As for the performance issues, I found a couple obvious fixes that should help. Let me know how the updated version performs in the same tests! Hopefully it should be noticeably better, if not quite as good as RegExAndStuff. I think because of the cross-process bridge and AppleEvent transformations I might have to work a little harder to match the performance of an imported script library.

I think dropping the “regex” is a good solution. One other very minor thing: the with pattern parameter. Given the way AppleScript compiles boolean parameters into the with/without pattern, it might be preferable to use a term without the with. Again, it’s not a functional issue, and pretty minor in the scheme of things. (I’ve done it myself on occasion.)

Ah, good point! I’ll take this into consideration. Maybe “using” would be a better choice if I want to maintain some of the same linguistic flow but not conflict with the with/without terms?

I’ve used using but AS uses it when the dictionary is missing. What about something like matching pattern?

That sounds good. Thanks!

Just tested the new version. Getting similar results as previously.

E.g. using the following pattern on a 46k word .md file, repeated 10 times: \\W(\\w{7})\\W
RegexAndStuffLib = 1s
FastScripts = 2.5s

Obviously, in many practical instances, any performance difference will be trivial.

(FWIW I’m using the CACurrentMediaTime() method to time the script, which I copied from @ShaneStanley a while back. It runs more or less the same whether from Script Debugger or FastScripts.)

I don’t know if it’d help but here are some of the use cases that I, personally, have for regex in AS:

I just wrote a library for writing markdown in CotEditor (which I am in love with). E.g. emphasis, strong emphasis, block quotes, headings, etc., both adding and removing. I was able to do this mostly with vanilla AS but some things became too complicated so I used RegexAndStuffLib. Things like counting how many # characters are at the start of a line. Lots of edge cases where this is tricky in vanilla AS but very easy with regex (e.g. if the line is blank).

I’m also working on some scripts that allow easily jumping from one point in a text to another (and back) without touching the mouse. The current search text feature of returning the offset of each result could be very useful for this purpose. I’ll experiment with it.
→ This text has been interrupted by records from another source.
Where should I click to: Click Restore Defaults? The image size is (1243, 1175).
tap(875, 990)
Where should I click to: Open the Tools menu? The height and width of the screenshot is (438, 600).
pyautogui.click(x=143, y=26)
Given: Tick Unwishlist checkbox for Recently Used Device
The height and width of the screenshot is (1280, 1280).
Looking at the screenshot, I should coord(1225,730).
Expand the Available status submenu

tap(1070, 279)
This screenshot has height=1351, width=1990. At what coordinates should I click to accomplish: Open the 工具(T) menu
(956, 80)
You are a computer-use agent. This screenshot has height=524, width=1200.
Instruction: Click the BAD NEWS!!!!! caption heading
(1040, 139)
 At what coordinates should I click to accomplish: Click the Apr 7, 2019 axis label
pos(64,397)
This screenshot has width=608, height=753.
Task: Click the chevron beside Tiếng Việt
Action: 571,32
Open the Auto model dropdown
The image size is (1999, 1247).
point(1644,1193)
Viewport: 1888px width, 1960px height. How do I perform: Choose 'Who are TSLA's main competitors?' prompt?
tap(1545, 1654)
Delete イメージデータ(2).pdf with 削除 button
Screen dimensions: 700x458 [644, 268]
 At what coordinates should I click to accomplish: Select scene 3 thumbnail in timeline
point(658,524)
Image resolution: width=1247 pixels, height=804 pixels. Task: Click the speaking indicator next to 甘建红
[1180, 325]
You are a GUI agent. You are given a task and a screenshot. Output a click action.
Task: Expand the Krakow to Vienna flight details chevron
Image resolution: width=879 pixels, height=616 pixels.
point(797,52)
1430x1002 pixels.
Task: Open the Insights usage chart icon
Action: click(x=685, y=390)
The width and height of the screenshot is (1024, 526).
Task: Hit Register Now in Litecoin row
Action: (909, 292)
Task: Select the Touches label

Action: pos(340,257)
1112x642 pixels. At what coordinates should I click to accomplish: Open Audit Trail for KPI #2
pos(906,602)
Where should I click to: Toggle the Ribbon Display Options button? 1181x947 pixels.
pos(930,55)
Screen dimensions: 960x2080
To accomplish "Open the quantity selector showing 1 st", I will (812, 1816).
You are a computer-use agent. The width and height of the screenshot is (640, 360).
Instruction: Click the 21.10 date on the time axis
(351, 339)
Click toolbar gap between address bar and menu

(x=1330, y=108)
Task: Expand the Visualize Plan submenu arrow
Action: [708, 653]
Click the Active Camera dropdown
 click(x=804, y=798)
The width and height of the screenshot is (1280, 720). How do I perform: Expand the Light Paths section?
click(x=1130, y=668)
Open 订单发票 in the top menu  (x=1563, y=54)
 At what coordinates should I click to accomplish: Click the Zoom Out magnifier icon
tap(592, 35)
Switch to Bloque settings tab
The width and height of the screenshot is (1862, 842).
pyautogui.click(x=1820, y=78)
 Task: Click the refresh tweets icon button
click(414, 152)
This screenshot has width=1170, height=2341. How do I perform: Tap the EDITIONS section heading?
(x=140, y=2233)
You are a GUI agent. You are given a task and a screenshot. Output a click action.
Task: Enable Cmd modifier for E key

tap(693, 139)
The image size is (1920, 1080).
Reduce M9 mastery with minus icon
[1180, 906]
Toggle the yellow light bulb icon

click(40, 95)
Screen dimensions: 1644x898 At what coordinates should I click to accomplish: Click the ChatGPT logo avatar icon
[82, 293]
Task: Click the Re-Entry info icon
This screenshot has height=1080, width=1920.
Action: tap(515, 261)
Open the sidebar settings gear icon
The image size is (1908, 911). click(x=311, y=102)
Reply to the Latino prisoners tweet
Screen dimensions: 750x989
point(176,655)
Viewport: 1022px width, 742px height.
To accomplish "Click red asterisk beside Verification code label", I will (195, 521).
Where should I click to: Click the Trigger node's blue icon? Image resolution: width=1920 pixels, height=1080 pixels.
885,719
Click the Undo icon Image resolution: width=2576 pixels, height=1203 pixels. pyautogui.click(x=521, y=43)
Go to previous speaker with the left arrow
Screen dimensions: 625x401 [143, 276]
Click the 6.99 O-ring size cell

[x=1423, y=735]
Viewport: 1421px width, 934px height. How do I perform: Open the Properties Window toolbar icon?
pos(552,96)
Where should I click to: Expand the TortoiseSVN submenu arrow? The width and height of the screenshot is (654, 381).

I then use regex for simpler things like extracting a UUID from a string. Either library would probably work equally as well in such cases. Where I would probably prefer RegexAndStuffLib for performance reasons (as they currently stand) is when working with larger quantities of text. E.g. I have another script that turns every substring contained within «/» characters into a numbered (markdown) footnote.

If both libraries cover the basics and then have slightly different extra features, that’d be fine with me :slight_smile:

P.S. I think the search text naming is a good compromise.

After playing with this a bit, I have to say, it is a great idea. If you own Fastscripts, it is always sitting there ‘running’ so it is ready to process your regex. I have BBEdit, which is great, but if you write applescripts for that to use Regex, you have to wait for the app to launch plus the Applescripts involve a lot more escaping. Also I find the regex applescript terminology/grammar to be a little convoluted. This Fastscript Scripting Addition this is a nice ‘added value’ proposition for power users who might be interested in Fastscripts. One downside is that you can’t share those scripts with the general public, I guess you’d have to use Shane’s library if that’s what you want. But, thanks for adding this feature, Daniel!